SOURCE DOCUMENT
————

This research work presents a method that could help individuals in rural areas and small communities to produce their daily needs of potable water. Two types of solar powered heat pump systems were designed and developed to be combined into conventional solar still models, and therefore to overcome the main drawback of conventional solar stills, which is low efficiency. The advanced solar stills make use of the available solar energy to generate electrical and thermal energies, so that heating up water more quickly and recovering the energy losses is possible.
The first proposed system was solar still integrated with a DC vapour compression heat pump system. Outdoor experimental results showed that in summer season of Cape Town, the comparison between the conventional solar still and the proposed one indicated that on a typical day of November (summer season in the southern hemisphere), the water temperature in advanced solar still reached 73 ⁰C while in conventional one was 57.5 ⁰C. The daily distillate yield was 6.21 and 2.67 L/m2 for the advanced and conventional solar still respectively. In the winter season, the conventional solar still performed poorly on a partly cloudy cold day, the maximum water temperature was about 38.5 ⁰C and the daily distillate yield was 0.215 L/m2, while the performance of the advanced still was satisfactory, the daily distillate yield was 4.2 L/m2 at a maximum water temperature of 58.9 ⁰C. The average of the coefficient of performance (COP) of the vapour compression heat pump system was 3.5.

————

A run of records
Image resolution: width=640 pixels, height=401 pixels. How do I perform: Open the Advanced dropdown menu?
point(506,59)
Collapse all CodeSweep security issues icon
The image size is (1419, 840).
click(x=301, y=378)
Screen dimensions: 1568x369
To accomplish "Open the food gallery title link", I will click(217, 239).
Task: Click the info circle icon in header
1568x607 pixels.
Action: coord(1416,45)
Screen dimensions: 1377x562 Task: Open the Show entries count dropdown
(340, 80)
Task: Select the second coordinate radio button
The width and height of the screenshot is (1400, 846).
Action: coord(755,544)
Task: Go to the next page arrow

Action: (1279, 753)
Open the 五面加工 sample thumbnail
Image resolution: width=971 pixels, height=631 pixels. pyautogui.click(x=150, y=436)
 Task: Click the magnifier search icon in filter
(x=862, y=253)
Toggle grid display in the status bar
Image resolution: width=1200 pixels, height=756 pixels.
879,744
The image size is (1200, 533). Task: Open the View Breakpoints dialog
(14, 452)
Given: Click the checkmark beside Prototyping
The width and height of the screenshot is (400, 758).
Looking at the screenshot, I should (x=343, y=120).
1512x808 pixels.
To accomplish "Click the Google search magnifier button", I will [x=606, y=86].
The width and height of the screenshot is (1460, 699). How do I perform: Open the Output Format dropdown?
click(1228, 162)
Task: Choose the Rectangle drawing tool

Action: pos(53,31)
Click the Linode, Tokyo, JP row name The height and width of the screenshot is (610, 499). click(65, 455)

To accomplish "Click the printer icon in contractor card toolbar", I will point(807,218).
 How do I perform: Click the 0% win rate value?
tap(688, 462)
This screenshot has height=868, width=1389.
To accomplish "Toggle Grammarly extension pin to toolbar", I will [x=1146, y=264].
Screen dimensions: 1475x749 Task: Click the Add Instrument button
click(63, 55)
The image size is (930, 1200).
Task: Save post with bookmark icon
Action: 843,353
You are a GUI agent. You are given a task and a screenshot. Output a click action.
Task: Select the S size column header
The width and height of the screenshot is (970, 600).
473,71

————

WORK INSTRUCTIONS
1: In the solar still text, what was the average coefficient of performance of the vapour compression heat pump system?
2: Using the solar still text, say whether each statement agrees with it: (a) On a typical November day, the water in the advanced solar still reached 73 ⁰C. (b) The first proposed system combined the solar still with an AC heat pump. (c) The text names high cost as the main drawback of conventional solar stills.

SOLUTIONS TO THE TASKS
1: 3.5

2:
(a) Yes: "the water temperature in advanced solar still reached 73 ⁰C"
(b) No: "solar still integrated with a DC vapour compression heat pump system"
(c) No: "the main drawback of conventional solar stills, which is low efficiency"